(Collection entries)

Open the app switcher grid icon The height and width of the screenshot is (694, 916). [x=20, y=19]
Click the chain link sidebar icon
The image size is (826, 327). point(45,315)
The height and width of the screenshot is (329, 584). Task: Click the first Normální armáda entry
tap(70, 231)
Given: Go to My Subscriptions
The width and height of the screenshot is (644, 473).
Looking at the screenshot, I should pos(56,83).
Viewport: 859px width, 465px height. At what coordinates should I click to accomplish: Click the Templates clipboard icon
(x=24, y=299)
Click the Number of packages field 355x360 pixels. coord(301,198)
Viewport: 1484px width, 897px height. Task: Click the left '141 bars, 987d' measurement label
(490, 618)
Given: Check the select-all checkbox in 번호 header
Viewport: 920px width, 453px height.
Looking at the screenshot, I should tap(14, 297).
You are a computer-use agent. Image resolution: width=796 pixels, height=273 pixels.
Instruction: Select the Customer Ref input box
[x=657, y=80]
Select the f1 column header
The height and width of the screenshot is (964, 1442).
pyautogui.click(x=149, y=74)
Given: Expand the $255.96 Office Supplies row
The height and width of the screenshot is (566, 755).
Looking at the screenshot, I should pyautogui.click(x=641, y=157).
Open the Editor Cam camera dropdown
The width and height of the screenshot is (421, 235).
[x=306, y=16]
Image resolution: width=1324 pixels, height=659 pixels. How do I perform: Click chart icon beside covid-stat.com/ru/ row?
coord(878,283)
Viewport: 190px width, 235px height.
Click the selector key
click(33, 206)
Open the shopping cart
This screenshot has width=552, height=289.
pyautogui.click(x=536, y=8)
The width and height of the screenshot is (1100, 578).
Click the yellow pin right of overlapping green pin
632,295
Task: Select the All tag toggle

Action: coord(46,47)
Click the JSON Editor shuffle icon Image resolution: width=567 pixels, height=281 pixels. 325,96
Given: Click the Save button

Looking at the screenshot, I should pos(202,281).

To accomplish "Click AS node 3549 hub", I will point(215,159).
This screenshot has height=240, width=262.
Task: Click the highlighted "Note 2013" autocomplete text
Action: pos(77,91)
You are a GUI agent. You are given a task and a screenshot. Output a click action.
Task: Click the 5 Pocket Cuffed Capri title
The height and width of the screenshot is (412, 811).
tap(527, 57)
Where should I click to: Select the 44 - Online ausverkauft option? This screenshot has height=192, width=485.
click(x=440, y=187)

→ TASK REQUIREMENTS
Return, character for character, the part of the records that starts at their first line and ends with the line containing "Looking at the screenshot, I should pos(56,83).", including both of those lines.

→ TASK RESULT
Open the app switcher grid icon The height and width of the screenshot is (694, 916). [x=20, y=19]
Click the chain link sidebar icon
The image size is (826, 327). point(45,315)
The height and width of the screenshot is (329, 584). Task: Click the first Normální armáda entry
tap(70, 231)
Given: Go to My Subscriptions
The width and height of the screenshot is (644, 473).
Looking at the screenshot, I should pos(56,83).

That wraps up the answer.